WHAT YOU HAVE TO DO
Looking through the entries, count each line where the string "thumbnail" occurs, and write only the total.

SOURCE DATA
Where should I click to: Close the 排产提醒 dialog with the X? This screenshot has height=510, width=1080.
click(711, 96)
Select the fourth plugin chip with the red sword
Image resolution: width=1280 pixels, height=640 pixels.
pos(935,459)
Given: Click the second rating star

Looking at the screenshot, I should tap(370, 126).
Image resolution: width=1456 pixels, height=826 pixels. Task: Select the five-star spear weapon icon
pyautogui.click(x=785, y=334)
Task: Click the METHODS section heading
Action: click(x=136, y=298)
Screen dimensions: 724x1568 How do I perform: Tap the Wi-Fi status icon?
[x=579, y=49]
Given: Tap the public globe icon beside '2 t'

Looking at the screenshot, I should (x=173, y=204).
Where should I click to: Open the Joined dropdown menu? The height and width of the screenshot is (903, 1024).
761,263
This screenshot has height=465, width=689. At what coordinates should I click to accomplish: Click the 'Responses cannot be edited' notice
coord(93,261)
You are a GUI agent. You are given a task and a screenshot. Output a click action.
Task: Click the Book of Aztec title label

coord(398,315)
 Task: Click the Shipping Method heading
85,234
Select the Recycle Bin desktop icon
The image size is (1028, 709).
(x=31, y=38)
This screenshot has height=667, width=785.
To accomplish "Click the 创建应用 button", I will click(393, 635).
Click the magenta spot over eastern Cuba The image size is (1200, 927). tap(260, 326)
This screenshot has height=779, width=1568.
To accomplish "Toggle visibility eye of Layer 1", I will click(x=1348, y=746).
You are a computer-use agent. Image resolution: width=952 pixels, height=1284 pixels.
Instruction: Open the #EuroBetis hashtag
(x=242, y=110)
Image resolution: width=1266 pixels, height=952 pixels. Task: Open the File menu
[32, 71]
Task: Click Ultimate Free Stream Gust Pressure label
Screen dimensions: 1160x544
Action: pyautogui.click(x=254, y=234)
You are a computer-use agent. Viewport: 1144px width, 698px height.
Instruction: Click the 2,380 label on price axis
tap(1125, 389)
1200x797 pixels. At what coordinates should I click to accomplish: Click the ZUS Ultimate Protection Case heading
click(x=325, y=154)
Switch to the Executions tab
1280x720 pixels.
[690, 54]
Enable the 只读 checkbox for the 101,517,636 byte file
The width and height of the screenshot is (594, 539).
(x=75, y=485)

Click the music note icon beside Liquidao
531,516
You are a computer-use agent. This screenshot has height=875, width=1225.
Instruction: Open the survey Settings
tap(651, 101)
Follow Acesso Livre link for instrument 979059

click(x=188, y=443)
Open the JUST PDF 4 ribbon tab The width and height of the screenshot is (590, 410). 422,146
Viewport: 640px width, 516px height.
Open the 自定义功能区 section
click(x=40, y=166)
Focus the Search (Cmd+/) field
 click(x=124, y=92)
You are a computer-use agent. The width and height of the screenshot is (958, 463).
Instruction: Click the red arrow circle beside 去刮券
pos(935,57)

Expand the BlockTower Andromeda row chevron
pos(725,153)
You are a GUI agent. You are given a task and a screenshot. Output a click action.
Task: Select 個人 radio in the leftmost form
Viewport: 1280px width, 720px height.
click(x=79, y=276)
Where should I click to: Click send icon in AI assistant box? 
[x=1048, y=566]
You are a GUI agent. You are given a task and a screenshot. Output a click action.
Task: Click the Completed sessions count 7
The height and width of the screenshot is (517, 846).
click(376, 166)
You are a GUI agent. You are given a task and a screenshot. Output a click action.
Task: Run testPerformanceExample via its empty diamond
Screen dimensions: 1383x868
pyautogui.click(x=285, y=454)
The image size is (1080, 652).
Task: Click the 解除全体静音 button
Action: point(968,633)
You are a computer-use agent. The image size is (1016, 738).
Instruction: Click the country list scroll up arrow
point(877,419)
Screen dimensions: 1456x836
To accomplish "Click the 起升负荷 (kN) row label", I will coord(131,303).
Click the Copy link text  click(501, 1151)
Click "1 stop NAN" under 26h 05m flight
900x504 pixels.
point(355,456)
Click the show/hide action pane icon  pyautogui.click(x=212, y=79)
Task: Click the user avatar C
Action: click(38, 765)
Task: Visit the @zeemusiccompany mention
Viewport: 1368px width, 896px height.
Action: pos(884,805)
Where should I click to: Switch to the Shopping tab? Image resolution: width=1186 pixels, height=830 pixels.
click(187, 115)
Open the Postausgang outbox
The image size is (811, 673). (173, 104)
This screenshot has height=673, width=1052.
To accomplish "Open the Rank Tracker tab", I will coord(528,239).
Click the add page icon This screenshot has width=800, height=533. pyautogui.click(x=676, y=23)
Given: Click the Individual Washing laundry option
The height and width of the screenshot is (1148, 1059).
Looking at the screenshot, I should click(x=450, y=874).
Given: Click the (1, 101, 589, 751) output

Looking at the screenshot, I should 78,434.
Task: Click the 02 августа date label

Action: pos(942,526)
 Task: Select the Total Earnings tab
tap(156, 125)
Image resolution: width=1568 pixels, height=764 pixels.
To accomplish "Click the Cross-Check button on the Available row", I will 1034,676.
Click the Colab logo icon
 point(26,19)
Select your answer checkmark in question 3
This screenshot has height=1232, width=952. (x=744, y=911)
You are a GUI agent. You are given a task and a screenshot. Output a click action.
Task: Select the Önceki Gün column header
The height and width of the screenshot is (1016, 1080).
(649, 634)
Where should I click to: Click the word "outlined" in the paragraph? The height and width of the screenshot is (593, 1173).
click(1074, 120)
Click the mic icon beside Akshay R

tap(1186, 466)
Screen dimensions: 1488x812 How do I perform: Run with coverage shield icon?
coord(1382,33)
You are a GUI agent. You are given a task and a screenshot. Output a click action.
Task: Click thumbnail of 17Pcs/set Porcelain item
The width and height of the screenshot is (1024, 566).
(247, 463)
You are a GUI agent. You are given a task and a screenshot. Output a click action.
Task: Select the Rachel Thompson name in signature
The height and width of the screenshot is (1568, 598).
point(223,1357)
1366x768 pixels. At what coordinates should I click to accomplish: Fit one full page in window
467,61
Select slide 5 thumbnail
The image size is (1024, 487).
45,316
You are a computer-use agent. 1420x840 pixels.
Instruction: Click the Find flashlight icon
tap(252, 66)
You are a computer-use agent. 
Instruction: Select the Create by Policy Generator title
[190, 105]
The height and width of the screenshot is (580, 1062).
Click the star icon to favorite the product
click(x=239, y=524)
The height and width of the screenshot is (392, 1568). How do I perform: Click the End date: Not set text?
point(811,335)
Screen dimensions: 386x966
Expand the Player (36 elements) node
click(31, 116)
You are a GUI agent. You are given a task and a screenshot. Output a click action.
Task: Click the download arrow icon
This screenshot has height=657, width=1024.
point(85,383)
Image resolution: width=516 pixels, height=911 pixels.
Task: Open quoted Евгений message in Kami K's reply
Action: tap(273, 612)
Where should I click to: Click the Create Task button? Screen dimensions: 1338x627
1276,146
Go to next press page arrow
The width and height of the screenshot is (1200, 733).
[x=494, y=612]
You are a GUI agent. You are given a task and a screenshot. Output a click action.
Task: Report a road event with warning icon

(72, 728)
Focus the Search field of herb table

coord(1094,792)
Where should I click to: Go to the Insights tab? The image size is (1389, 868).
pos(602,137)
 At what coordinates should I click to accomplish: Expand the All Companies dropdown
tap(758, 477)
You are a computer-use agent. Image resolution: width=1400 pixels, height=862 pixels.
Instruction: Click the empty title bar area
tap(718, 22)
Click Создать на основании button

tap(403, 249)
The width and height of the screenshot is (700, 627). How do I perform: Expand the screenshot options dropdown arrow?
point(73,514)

TASK RESULT
2